BLOK TEKS:
Hubungan Antara Persepsi
Individu
Dengan Perilaku Pengelolaan Sampah
di Yogyakarta
Psikologi
Lingkungan
Esai
- UTS
Puji Astutik
21310410164
Dosen
Pengampu : Dr., Dra. Arundati Shinta MA
(sumber
gambar : Tirto.ID)
Permasalahan pengelolaan
sampah di Yogyakarta kian serius. Pada 2024 nanti TPA Piyungan secara resmi
akan ditutup. Kabar buruk ini entah akan ditanggapi serius oleh masyarakat
Jogja dengan perubahan perilaku terkait pengelolaan sampah atau hanya dianggap
peristiwa biasa semata. Yang jelas permasalahan lingkungan terkait pengelolaan
sampah ini akan berdampak besar pada citra jogja sebagai kota pariwisata. Kota
wisata yang asri, nyaman, dan indah pelan-pelan
akan berubah menjadi kota dengan berbagai permasalahan sampah. Kondisi
kota yang berubah tentu saja juga akan berdampak
pada keengganan turis lokal ataupun mancanegara untuk berkunjung ke Jogja, yang
artinya pendapatan dari sektor pariwisata akan menurun drastis. Belum lagi
permasalahan lain pada sektor-sektor lainnya, seperti sektor kesehatan.

DATA YANG DIBERIKAN:

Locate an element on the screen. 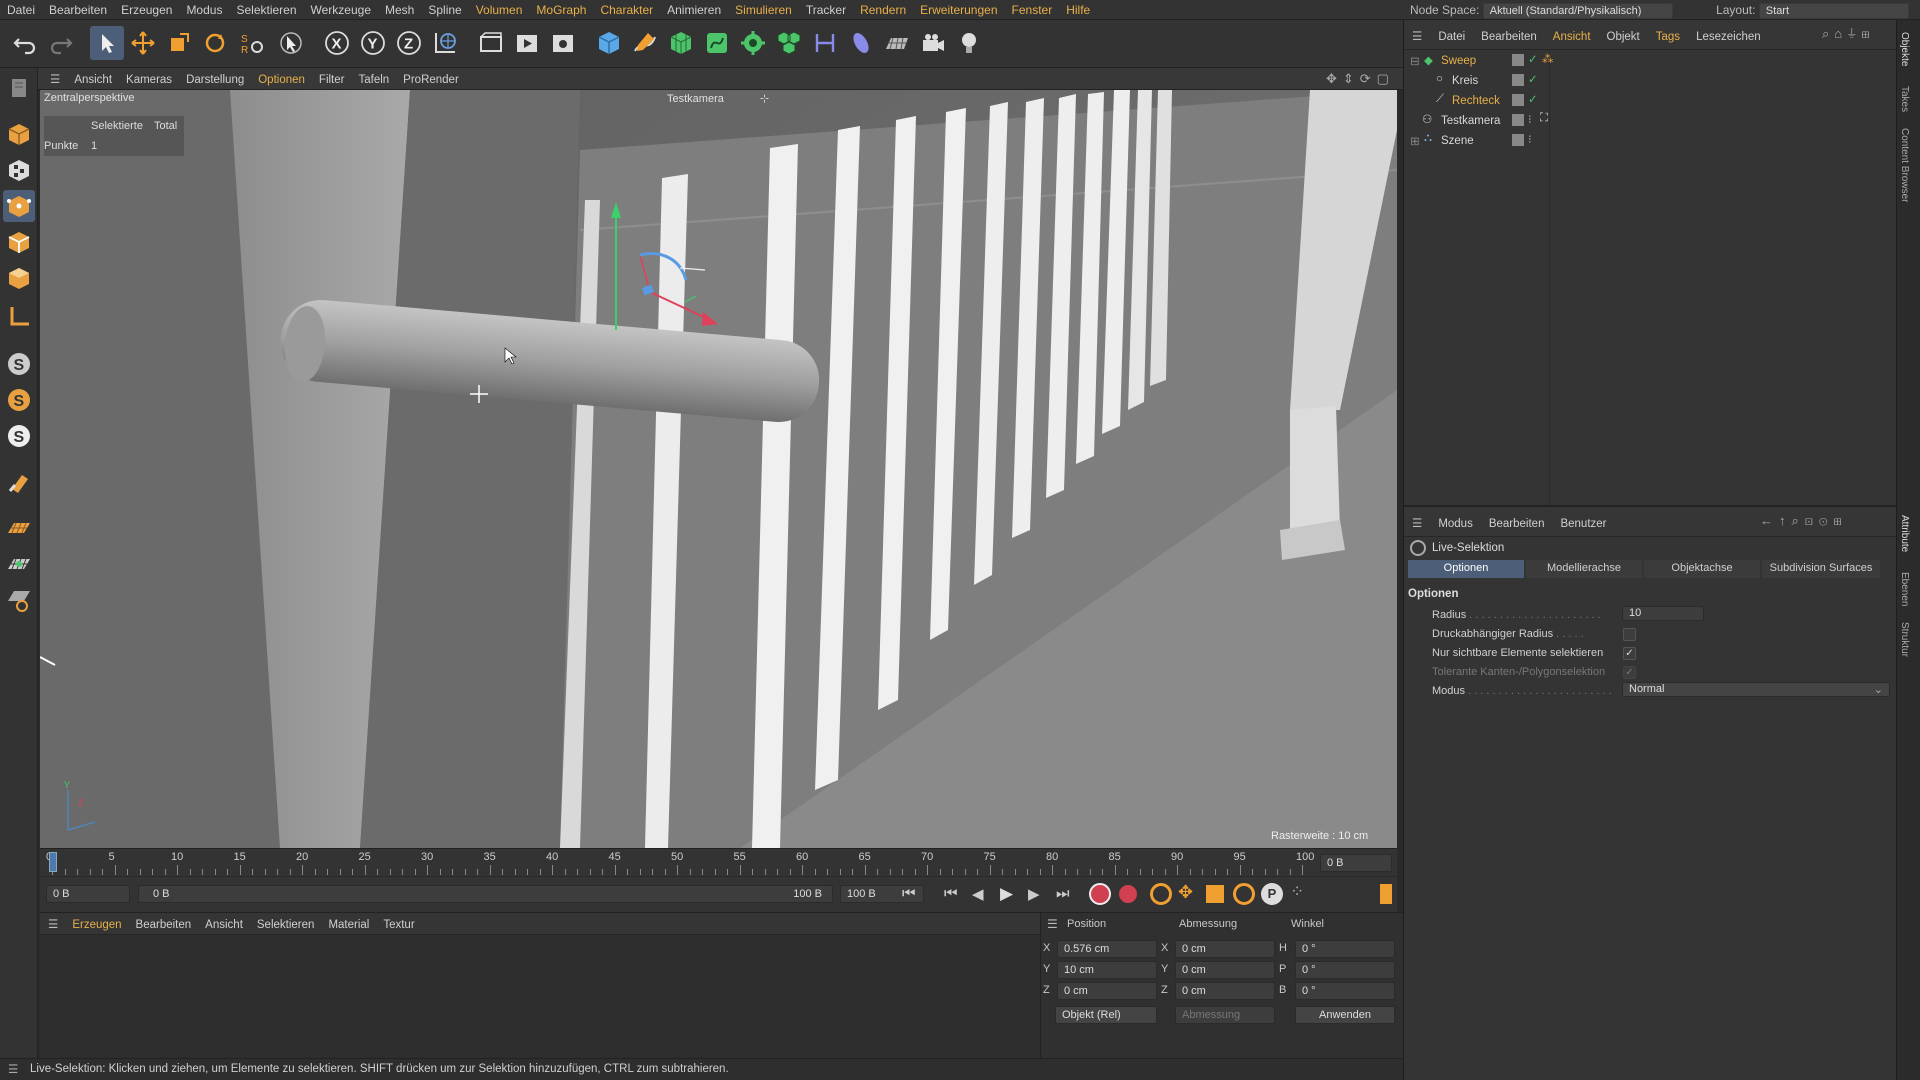  obj-menu-datei: Datei is located at coordinates (1452, 32).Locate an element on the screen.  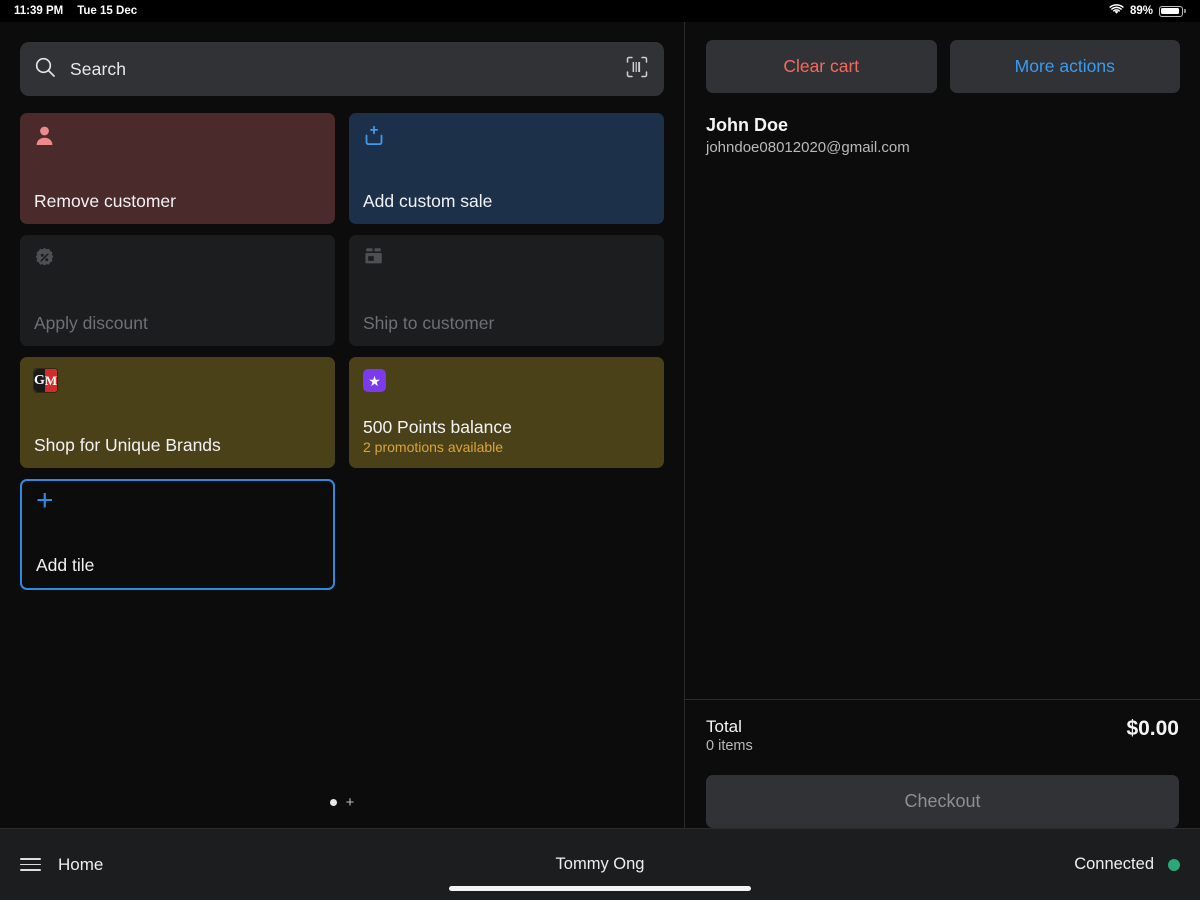
current-user-label: Tommy Ong is located at coordinates (600, 864).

TUGAS YANG DIKERJAKAN:
1. Menurut teks tentang pengelolaan sampah di Yogyakarta, kapan TPA Piyungan akan resmi ditutup?
2. Tolong terjemahkan kalimat "Pada 2024 nanti TPA Piyungan secara resmi akan ditutup." dari teks tentang pengelolaan sampah di Yogyakarta ke dalam bahasa Inggris.

HASIL TUGAS:
1. Pada 2024.

2. In 2024, the Piyungan landfill will be officially closed.